“Now say ‘I am beautiful.'”

A halfhearted chorus echoed the bubbly African American female detention center chaplain as girls huddled around lunchroom tables in matching purple shirts and khaki pants, lips and ears pierced, with ebony skin and their dark hair decorated in cornrows. A girl who had just received Christ slouched in her seat with tears trickling down her eyes. It crushed my heart watching her, listening to her story as she related to us how her mom hadn’t visited her and she was afraid of her friend hurting herself. These girls were barely out of 9th grade and yet the pain etched into their beautiful faces echoed back at me. It was jarring to realize how sheltered I’ve been. To see their pain and to feel it in my soul as I hugged them and listened to them. Maybe they didn’t really understand what I was saying, but maybe all they needed was someone there to sit with them and show them love. How often am I content with the simplicity of someone’s arms around me? How often do I value my parents’ love? I never had to deal with the reality of their lives . Just realizing their insecurity and seeing myself reflected through it, broke my heart because I am seeing how Jesus sees me. He sees me as beautiful even though I don’t see it. He calls me out amidst this empty, dead world and says, “You are mine.”

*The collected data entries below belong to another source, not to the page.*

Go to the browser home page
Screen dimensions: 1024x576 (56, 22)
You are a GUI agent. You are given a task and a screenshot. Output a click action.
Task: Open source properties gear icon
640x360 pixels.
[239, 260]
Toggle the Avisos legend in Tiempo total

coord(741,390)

I know it’s only the beginning of the story for many of these girls and despite the fact that we ministered to them for such a short while, I’m sure that their lives are full of feeling ugly and terrible and steeped in sin – no young person should have to deal with such a lack of affection, with such hopelessness.

My prayer and my hope is that Jesus will burst through the darkness. In the days ahead, that he would redeem back the time for these girls. I pray and hope that even in their darkest moments ahead that He would enter in and surround them with His love and mercy and grace, showing them His awesome power in a world that just continues to feed lies of how their only identity is found in a boy or in the emptiness of bitterness. Only He can do that. Only He can save.


Friday Thoughts

I’ve encountered so many things this season. I’m not sure if words can even adequately express all I’ve gone through. It’s been a beautiful season, but I never realized that the most beautiful moments come out of pain, that when you’re starving and dying of thirst in a desert, and you seek God desperately, you find that even in those most painful moments, His love wraps around you and reminds you that in his arms you have all you need.
It doesn’t mean it gets easier. Or the pain goes away, or the people stop laughing at you or your plans all fall into place. Sometimes things get worse. The nights get longer and the fears deepen and your heart keeps shattering and you wonder if it will ever be whole again.
But it’s here that I’m learning Jesus doesn’t show up in our lives when they are perfect. It’s like that scene where Jesus and the Pharisees have a standoff and the Pharisees are freaking out that Jesus is associating with sinners.
Mark 2:17 (NKJV)
17 When Jesus heard it, He said to them, “Those who are well have no need of a physician, but those who are sick. I did not come to call the righteous, but sinners, to repentance.”[a]
He meets us in our mess. He sees all of the broken and shattered parts of our lives and has come to make us new. Make us like Him.
When you’ve known a friend for a long time, you assume you know everything about them. You figure that you’ve spent enough time with them in the past. Your busyness crowds out the time you used to spend with them.
I’ve found that I’ve treated God this way in my life.
But Jesus is never too busy for us and He holds the whole world together. I’ve made excuses and been too busy for him more times that I want to admit. But He is always there, waiting for me to return to Him after I’ve sinned – His arms open, drawing me to Him in my suffering, when the pain is too much.
I’ve been so caught up in my career and in making sure people like me that I’ve forgotten that Jesus requires all of me and that the only true faith is a radical kind. It’s faith that hurts when others hurt and prays when there’s no time and it’s faith that forgives even when we’ve been hurt deeply and its faith that expresses itself through love and patience and humility. It’s a continual reliance on the God who loved us so much and died for us to reflect His glory.
Today, I’m so thankful that His mercy manifests itself toward me even after all I’ve done to nail Him to the cross. I once was His enemy, but now I’m his daughter. He made me something new when I came to him years ago. Now He is still working on me, still renewing me. He has never given up on me. And He calls me to a deeper relationship with Him. It’s dangerous and painful and will cost everything, but I can’t help but be excited about this season, to see what my God will do.